Greg Jackson (born September 1971) is a British entrepreneur and businessman who is the founder and CEO of Octopus Energy, the largest domestic energy supplier in the United Kingdom, serving 14 million accounts in 8 million households, and active in 27 countries.

==Biography==
Jackson grew up in Halifax, West Yorkshire, and then Saltburn-by-the-Sea in North Yorkshire. He became interested in electronics and computer coding in the early 1980s, leaving school at 16 to programme computer games. He told the BBC that he remembered having his energy supply cut off when he was growing up. He returned to sixth form college to study economics, before attending Pembroke College, Cambridge.

According to website Move Upstream, "before the age of 30, he had owned and/or managed a number of small businesses employing 4–60 people and turning over £400k to £4m." Jackson founded companies including e-commerce firm C360 and Consultant Connect, a telemedicine provider, and was a director of several businesses, including Zopa, a peer-to-peer lender. He is also an angel investor in companies including Xlinks, which planned to build the world's largest subsea cable to bring renewable energy from Morocco to the UK, and carbon accounting company Altruistiq.

He founded Octopus Energy in 2016, and by 2024 the company was valued at over $9 billion. The company is now the largest energy supplier in the UK, the first company to supplant British Gas since market liberalisation in the 1990s. By 2024, Octopus Energy Group had raised over $2.3bn in funding. The Financial Times reported in 2023 that "Octopus’s credentials as a disrupter have helped win the backing of investors including Generation Investment Management, chaired by former US vice-president Al Gore" among further institutional investors and energy giants.

Jackson also founded software technology platform Kraken Technologies to introduce efficiencies across customer needs and operational fulfilment. A minority stake in the platform was sold for $1billion in December 2025, valuing Kraken at $9 billion.

In August 2025, Jackson was appointed to a three-year term as a non-executive member of the Cabinet Office board; he said he would press government departments to use technology to implement policies more rapidly and efficiently. Jackson is also a member of the government's Industrial Strategy Advisory Council. In January 2026, Jackson became the first Co-Chair of the Department of Science, Innovation and Technology (DSIT) specialist unit CustomerFirst, seeking to modernise UK public services.
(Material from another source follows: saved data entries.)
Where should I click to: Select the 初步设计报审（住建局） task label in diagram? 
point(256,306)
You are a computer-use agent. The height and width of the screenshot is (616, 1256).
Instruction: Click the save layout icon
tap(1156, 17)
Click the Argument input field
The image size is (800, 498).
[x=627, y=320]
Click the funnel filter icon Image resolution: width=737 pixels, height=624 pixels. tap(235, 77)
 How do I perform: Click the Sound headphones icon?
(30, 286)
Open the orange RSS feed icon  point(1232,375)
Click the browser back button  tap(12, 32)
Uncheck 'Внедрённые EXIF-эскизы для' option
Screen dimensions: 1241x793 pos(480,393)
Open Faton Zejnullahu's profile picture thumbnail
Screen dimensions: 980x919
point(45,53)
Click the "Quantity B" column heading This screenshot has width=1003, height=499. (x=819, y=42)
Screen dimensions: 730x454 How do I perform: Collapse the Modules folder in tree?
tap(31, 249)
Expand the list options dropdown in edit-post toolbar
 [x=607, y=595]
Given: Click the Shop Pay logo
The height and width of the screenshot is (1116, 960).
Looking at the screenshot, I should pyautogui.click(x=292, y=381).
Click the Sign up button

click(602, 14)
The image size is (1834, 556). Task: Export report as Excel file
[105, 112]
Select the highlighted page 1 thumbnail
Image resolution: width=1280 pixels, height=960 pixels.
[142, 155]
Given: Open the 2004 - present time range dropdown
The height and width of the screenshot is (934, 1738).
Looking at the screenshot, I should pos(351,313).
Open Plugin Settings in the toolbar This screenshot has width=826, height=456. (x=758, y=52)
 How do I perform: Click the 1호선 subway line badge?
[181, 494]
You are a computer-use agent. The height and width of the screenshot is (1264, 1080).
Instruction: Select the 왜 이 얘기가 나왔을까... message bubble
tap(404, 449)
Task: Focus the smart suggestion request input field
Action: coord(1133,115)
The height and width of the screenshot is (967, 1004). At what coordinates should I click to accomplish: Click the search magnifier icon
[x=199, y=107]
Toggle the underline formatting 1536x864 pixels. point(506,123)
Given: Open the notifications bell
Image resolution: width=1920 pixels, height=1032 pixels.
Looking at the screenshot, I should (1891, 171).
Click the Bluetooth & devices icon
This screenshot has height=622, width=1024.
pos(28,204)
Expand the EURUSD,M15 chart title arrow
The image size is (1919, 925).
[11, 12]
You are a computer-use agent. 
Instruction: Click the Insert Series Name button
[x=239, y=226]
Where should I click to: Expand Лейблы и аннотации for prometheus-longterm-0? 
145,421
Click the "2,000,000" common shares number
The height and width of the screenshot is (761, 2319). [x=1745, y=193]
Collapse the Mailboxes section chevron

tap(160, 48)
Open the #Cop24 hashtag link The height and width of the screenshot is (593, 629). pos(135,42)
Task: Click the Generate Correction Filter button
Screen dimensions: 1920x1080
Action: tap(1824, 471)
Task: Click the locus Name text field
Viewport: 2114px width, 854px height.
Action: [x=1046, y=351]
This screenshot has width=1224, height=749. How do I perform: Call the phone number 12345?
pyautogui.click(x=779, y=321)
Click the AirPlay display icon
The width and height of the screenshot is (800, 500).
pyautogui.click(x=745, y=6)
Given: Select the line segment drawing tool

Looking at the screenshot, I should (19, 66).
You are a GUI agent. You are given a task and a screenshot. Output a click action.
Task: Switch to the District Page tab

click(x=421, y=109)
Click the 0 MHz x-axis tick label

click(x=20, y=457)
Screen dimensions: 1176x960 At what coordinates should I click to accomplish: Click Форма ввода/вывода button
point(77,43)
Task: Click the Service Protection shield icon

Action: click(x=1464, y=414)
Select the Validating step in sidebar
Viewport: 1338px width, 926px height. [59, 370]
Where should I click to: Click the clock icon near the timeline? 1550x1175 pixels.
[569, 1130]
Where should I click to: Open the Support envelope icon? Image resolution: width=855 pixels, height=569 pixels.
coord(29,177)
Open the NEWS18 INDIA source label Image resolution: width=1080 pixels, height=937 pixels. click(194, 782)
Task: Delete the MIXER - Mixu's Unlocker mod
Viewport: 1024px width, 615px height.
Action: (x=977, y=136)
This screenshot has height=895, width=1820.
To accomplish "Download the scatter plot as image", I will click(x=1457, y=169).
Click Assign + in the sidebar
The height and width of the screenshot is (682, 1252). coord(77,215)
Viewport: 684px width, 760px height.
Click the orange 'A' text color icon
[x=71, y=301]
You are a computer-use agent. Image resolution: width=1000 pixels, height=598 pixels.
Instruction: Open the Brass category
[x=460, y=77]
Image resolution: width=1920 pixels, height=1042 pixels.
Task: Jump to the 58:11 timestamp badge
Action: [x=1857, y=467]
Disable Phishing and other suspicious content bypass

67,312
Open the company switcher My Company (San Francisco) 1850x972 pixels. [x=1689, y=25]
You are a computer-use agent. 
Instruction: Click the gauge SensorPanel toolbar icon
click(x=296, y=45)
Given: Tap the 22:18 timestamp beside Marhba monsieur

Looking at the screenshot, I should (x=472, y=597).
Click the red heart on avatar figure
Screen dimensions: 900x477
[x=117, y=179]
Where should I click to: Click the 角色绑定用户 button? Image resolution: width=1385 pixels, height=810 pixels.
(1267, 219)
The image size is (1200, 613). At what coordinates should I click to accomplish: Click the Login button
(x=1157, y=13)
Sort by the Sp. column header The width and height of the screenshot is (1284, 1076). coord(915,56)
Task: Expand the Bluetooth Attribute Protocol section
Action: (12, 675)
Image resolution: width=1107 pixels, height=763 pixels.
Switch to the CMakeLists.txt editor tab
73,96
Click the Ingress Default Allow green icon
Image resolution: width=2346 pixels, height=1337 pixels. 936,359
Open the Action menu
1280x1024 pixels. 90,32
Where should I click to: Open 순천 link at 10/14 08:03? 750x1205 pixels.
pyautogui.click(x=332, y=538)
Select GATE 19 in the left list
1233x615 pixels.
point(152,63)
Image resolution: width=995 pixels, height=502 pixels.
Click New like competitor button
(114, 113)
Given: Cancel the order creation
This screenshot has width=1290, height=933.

Jackson lives in London and has two children.

== Honours and awards ==
In the 2024 King's Birthday Honours, Jackson was appointed Commander of the Order of the British Empire (CBE). In the same year, he was named in the 100 Most Influential Climate Leaders in Business in Time magazine's Time 100 Climate. Jackson is an honorary fellow of Pembroke College, Cambridge and holds an honorary doctorate from Teesside University. In April 2026, Jackson was named "Business Leader of the Year" at the British Business Awards, and in May 2026 he was named "Personality of the Year in the City AM Awards 2026.